_Set problem 1_
Could you quote the passage on natural gas word for word, in full?
_Set problem 2_
Can you update the entries in the part that opens with the line containing "Where should I" and closes with the line containing "Instruction: Open Payments from the sidebar", so that "screenshot" becomes "screen image" and nothing else changes, with the pictures left out of your answer?

If you would like to learn more about energy in human history, read my book From Poverty to Progress: How Humans Invented Progress, and How We Can Keep It Going.
My Comments
In the 1990s environmentalists were generally pro-natural gas, but since then they have changed to being very strongly anti-natural gas. This is despite the fact that natural gas is one of the most cost-effective means for lowering carbon emissions. In particular, natural gas makes it quite easy to dramatically reduce coal usage, by far the worst source of carbon emissions and pollution.
Ironically, the intermittency of solar and wind power make it very likely that natural gas will increase in usage as it is the only reliable “peaking” energy source that can turn on/off rapidly to make up for the hourly/daily changes in solar and wind production.
A switch from coal to natural gas should be priority #1 for those who are concerned about global warming, public health and air pollution.
Key Take-aways
- Natural gas has many advantages over other energy sources:
- Low cost (at least in North America)
- Spread of fracking and horizontal drilling technology should drastically lower cost in rest of world.
- Energy reserves are widely distributed geographically
- Huge energy reserves are likely to last remainder of 21st Century
- Proven energy reserves are expanding faster due to technological innovationthan they are being depleted by production.
- Low carbon emissions (CCGT emit one-third the carbon as coal)
- Very low levels of air pollution
- Unlike solar and wind, natural gas can run 24/7 or modulate based upon demand
- Easily stored and transported via pipeline
- Extremely flexible in use (industrial, heating and electricity generation)
- Can be used for both peaking and base-load electricity generation.
- Very efficient combustion
- Convenient home use
Important Quotes from Book
No energy source is perfect when judged by multiple criteria that fully appraise its value and its impacts. For fuels, the list must include not only energy density, transportability, storability, and combustion efficiency but also convenience, cleanliness, and flexibility of use; contribution to the generation of greenhouse gases; and reliability and durability of supply. When compared to its three principal fuel alternatives—wood, coal, and liquids derived from crude oil—natural gas scores poorly only on the first criterion: at ambient pressure and temperature, its specific density, and hence its energy density, is obviously lower than that of solids or liquids. On all other criteria, natural gas scores no less than very good, and on most of them, it is excellent or superior.

_Records for processing_
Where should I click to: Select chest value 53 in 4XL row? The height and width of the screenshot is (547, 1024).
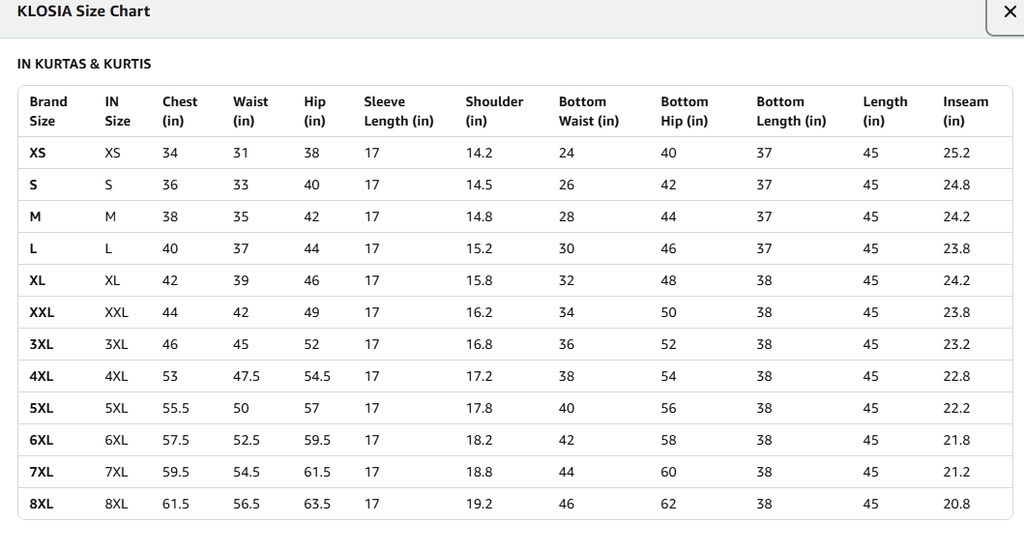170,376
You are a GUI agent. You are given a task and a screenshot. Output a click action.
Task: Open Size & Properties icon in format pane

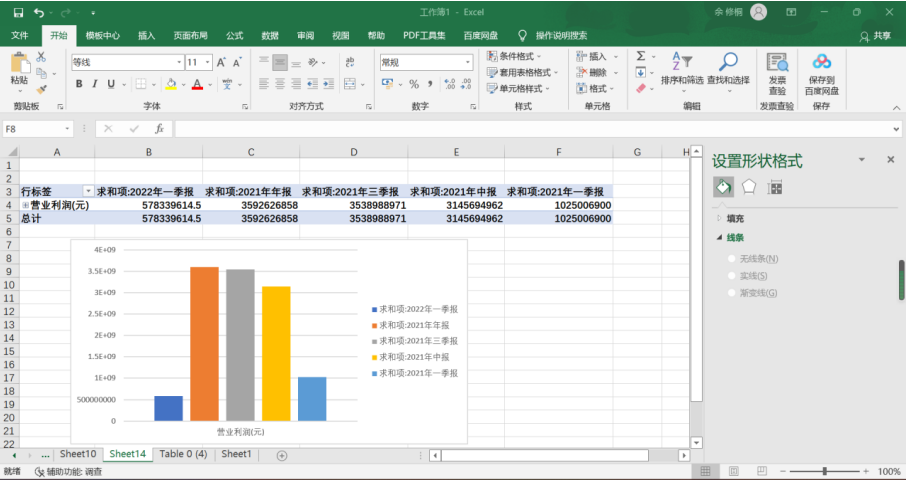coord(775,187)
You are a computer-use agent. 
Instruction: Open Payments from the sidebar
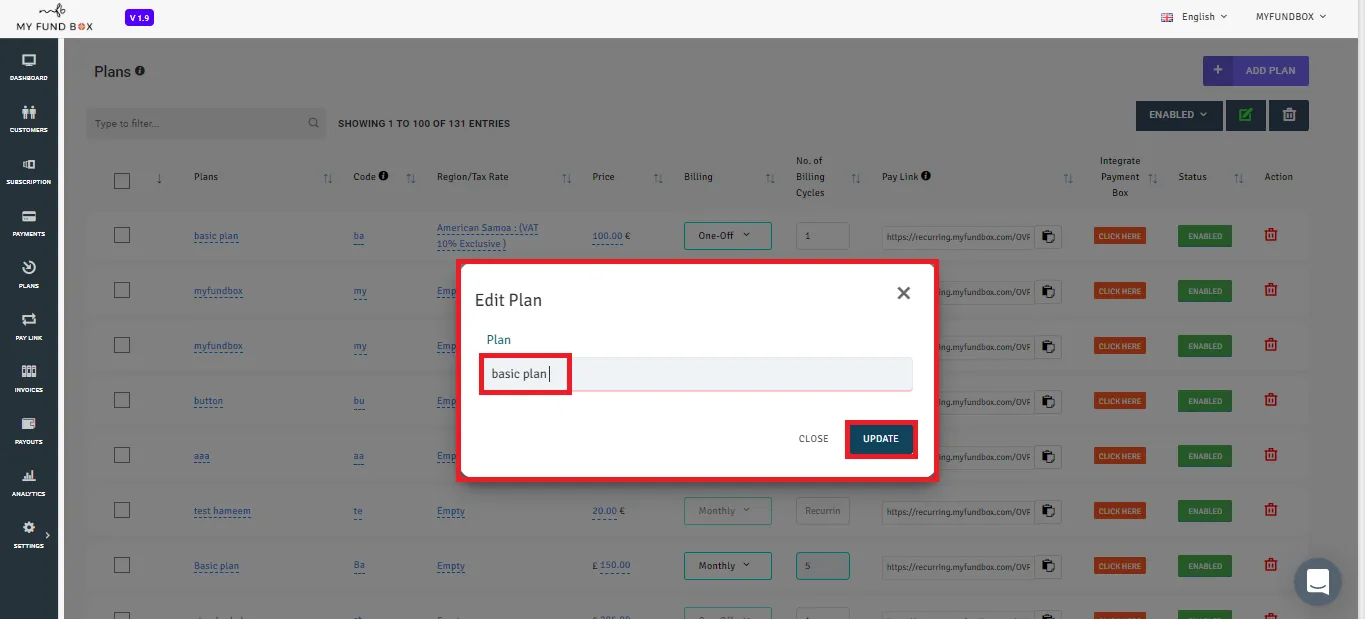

==

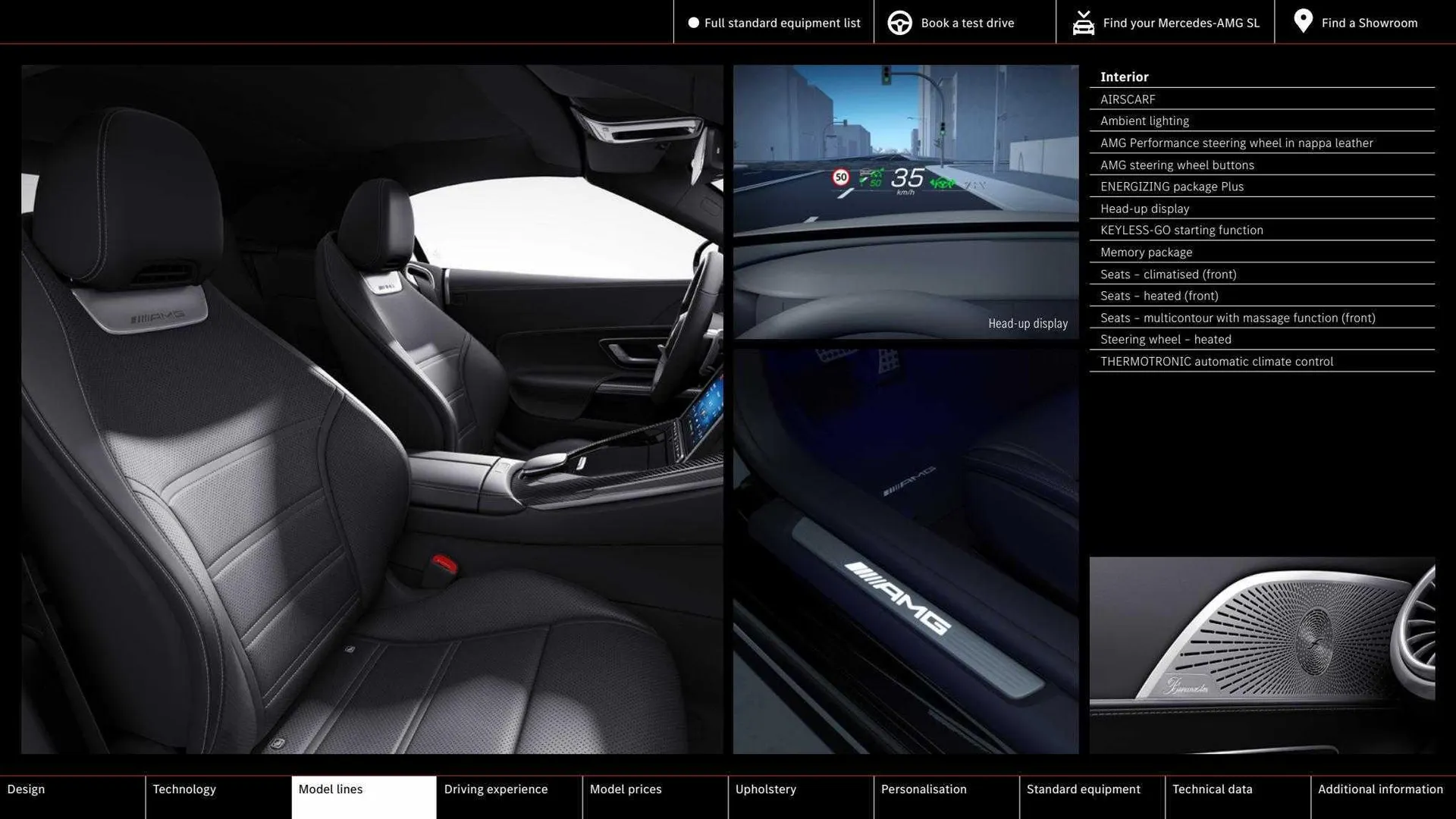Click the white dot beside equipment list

_Response 1_
If you would like to learn more about energy in human history, read my book From Poverty to Progress: How Humans Invented Progress, and How We Can Keep It Going.
My Comments
In the 1990s environmentalists were generally pro-natural gas, but since then they have changed to being very strongly anti-natural gas. This is despite the fact that natural gas is one of the most cost-effective means for lowering carbon emissions. In particular, natural gas makes it quite easy to dramatically reduce coal usage, by far the worst source of carbon emissions and pollution.
Ironically, the intermittency of solar and wind power make it very likely that natural gas will increase in usage as it is the only reliable “peaking” energy source that can turn on/off rapidly to make up for the hourly/daily changes in solar and wind production.
A switch from coal to natural gas should be priority #1 for those who are concerned about global warming, public health and air pollution.
Key Take-aways
- Natural gas has many advantages over other energy sources:
- Low cost (at least in North America)
- Spread of fracking and horizontal drilling technology should drastically lower cost in rest of world.
- Energy reserves are widely distributed geographically
- Huge energy reserves are likely to last remainder of 21st Century
- Proven energy reserves are expanding faster due to technological innovationthan they are being depleted by production.
- Low carbon emissions (CCGT emit one-third the carbon as coal)
- Very low levels of air pollution
- Unlike solar and wind, natural gas can run 24/7 or modulate based upon demand
- Easily stored and transported via pipeline
- Extremely flexible in use (industrial, heating and electricity generation)
- Can be used for both peaking and base-load electricity generation.
- Very efficient combustion
- Convenient home use
Important Quotes from Book
No energy source is perfect when judged by multiple criteria that fully appraise its value and its impacts. For fuels, the list must include not only energy density, transportability, storability, and combustion efficiency but also convenience, cleanliness, and flexibility of use; contribution to the generation of greenhouse gases; and reliability and durability of supply. When compared to its three principal fuel alternatives—wood, coal, and liquids derived from crude oil—natural gas scores poorly only on the first criterion: at ambient pressure and temperature, its specific density, and hence its energy density, is obviously lower than that of solids or liquids. On all other criteria, natural gas scores no less than very good, and on most of them, it is excellent or superior.

_Response 2_
Where should I click to: Select chest value 53 in 4XL row? The height and width of the screen image is (547, 1024).
170,376
You are a GUI agent. You are given a task and a screen image. Output a click action.
Task: Open Size & Properties icon in format pane

coord(775,187)
You are a computer-use agent. 
Instruction: Open Payments from the sidebar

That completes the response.